There’s a bit of a bludger in all of us. When I’m snoozing away the heat of the early arvo in the shade of a jarrah tree, I’m not about to tell myself I should be getting stuck into a lot of hard yakka. What I can’t stand is a bludger of the mind: someone who’s completely wrong but too bloody idle to think about it.

Monday

Mental bludgers thrive on contradictions without ever being aware of them. They praise my athletic ability – who could blame them? – and at the same time they write me off as a primitive mammal. But get this: we didn’t evolve the most sophisticated leaping equipment in all creation by failing to keep pace with those self-applauding bastard placental mammals.

Tuesday

Humos are the worst. You know, those bloody bipeds who think they’re all crash-hot rationalists. Primitive marsupials, they say, cut off from the mainstream in primitive Australia, left behind in the evolutionary arms race.
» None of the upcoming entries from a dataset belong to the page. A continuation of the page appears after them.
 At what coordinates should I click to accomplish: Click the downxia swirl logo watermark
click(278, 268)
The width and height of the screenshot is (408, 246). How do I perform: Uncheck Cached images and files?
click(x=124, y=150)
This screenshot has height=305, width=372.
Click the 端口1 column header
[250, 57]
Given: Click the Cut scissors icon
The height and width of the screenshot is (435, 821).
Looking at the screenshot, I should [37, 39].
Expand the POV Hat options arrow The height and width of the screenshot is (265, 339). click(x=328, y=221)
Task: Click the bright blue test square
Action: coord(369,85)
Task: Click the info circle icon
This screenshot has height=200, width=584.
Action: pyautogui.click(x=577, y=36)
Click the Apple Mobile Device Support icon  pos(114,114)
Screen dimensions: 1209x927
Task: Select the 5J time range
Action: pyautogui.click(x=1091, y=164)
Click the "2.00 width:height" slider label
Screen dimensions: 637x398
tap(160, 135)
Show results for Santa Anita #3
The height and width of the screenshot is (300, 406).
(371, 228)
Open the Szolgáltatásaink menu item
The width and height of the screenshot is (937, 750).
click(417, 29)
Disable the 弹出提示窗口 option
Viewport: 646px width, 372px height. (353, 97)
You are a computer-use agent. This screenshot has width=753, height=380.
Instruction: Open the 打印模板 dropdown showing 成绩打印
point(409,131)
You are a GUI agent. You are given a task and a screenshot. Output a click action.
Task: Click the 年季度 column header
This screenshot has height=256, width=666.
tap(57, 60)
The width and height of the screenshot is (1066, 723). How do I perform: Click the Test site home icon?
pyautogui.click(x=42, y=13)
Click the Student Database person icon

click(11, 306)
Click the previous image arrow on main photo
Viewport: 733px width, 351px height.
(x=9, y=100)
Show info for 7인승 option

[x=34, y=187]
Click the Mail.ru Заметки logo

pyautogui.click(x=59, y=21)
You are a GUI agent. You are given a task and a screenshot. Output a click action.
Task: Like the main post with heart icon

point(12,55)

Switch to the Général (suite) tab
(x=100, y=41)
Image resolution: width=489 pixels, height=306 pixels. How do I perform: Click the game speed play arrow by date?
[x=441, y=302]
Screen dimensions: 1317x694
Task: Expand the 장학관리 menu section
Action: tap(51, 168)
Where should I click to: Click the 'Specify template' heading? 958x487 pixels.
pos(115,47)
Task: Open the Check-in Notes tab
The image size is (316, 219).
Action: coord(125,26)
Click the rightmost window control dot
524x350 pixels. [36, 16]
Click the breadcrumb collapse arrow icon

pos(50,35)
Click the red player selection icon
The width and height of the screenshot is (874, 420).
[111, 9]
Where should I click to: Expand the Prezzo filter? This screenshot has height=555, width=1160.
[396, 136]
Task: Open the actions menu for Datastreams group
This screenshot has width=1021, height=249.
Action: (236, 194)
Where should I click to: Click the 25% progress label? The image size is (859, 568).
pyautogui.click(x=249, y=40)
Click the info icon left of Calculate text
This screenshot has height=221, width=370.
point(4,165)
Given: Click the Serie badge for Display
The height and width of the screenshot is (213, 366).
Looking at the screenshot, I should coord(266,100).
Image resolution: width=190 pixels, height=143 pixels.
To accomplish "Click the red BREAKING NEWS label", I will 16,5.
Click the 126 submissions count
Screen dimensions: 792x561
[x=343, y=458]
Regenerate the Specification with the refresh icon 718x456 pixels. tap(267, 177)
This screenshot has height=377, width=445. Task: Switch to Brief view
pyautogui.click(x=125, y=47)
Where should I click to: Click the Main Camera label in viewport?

I tell you, there isn’t an antelope alive who wouldn’t sell his soul to leap like me.

Wednesday

Are we a masterpiece of design? Bloody oath we are! And that design means I can travel at more than 35mph, I can cover nine metres in a single leap and clear three metres in height. No animal on earth can match that and it all comes down to stored energy. You stretch a rubber band: now it’s full of stored energy. Release the band, release the energy. My achilles tendons do the same thing: simple idea, complex solution, like all the great inventions. This one’s a real ripper. It’s also a kangaroo USP and it’s kept us ahead of the competition for more millennia than you can count.

‘There isn’t an antelope alive who wouldn’t sell his soul to leap like me’

‘There isn’t an antelope alive who wouldn’t sell his soul to leap like me’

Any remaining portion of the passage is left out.